We found a shelter of boulders that first day, to make a beginning dwelling, and piled stones to enlarge it. I thatched the roof to cover the cracks between the boulders, and Ram went to hunt with the wolves. As easily as that we established a home. Though it was a long time before we lived as husband and wife. The delay was not my doing. When Ram healed at last from the worst of his mourning, I was able to ease his pain somewhat, to give him of warmth and gentleness, someone to cling to. I hid my joy from him. I was afraid to let him know how much I cared.

From the entrance to our rock home, gazing southwest, we could see in the far distance beyond the cliff and beyond the white apron of the glacier, a peak rising so high and alone that Ram felt sure it was Tala-charen. He could feel a power from that peak that seemed to reach toward our desolate valley, a power he felt was linked to the runestone. He was more and more certain that a shard of the runestone lay down in the burning chasm, and sometimes he felt a presence down there, too, as if a living thing were watching us. I could not speak my fears to him, nor would I turn him aside. I knew I might see him die, but I would not hinder what he must surely do. We went again and again into the pit. It was a place of mystery, of shifting smoke, the changing lava flows and the falling stones tearing away the land so our way was never the same. We saw fire ogres there with flame playing across their thick, wrinkled hides, ogres only the heaviest arrows could kill. And something larger and infinitely more evil lay in that abyss, a creature formed perhaps from the heart of the abyss itself. Something that watched us at first only half-alive, that followed the sense of our movements, followed the sense of power from the runestones Ram carried with ever growing interest, as if it were slowly acquiring life, slowly becoming more powerful.
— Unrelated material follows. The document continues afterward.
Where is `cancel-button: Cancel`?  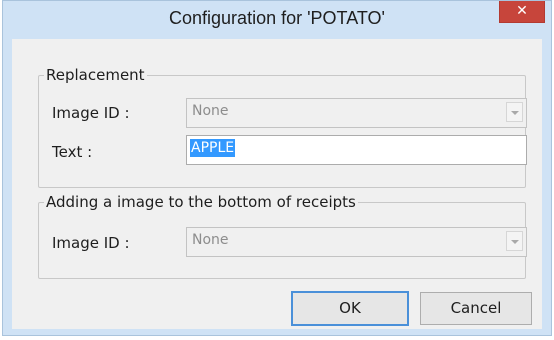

Could the stone that lay in that abyss have nurtured such a creature? Could a shard of the runestone, if it lay long enough immersed in that evil place, have bred evil? Bred a creature that, on sensing Ram’s four runestones, quickened to life further and thirsted for ultimate power? Or was there another explanation? And how did the runestone get into the abyss? And when?

The creature moved unseen, eventually tracking us and tracked by us. Over the years its power became stronger and the sense of its size seemed to increase. And then at last the sense of its name came to us. It called itself Dracvadrig. We sensed that sometimes it was like a man, sometimes like a great worm. And it had about it the essence of death. Had it risen from death or near death? Was it a creature like the wraith, perhaps? The wraith had once been a man, given over to the drug MadogWerg and to the evils that grew from it. Was this thing in the pit the same, a man unable to die, growing after his body’s death into another form? Had it lain in the pit long after its death, its moldering body couched around the runestone before life came seeping back sufficiently for it to rise and watch us, and to grow slowly into the monstrous dragon that we saw at last? I do not know. I only know that it was Dracvadrig who killed Ram.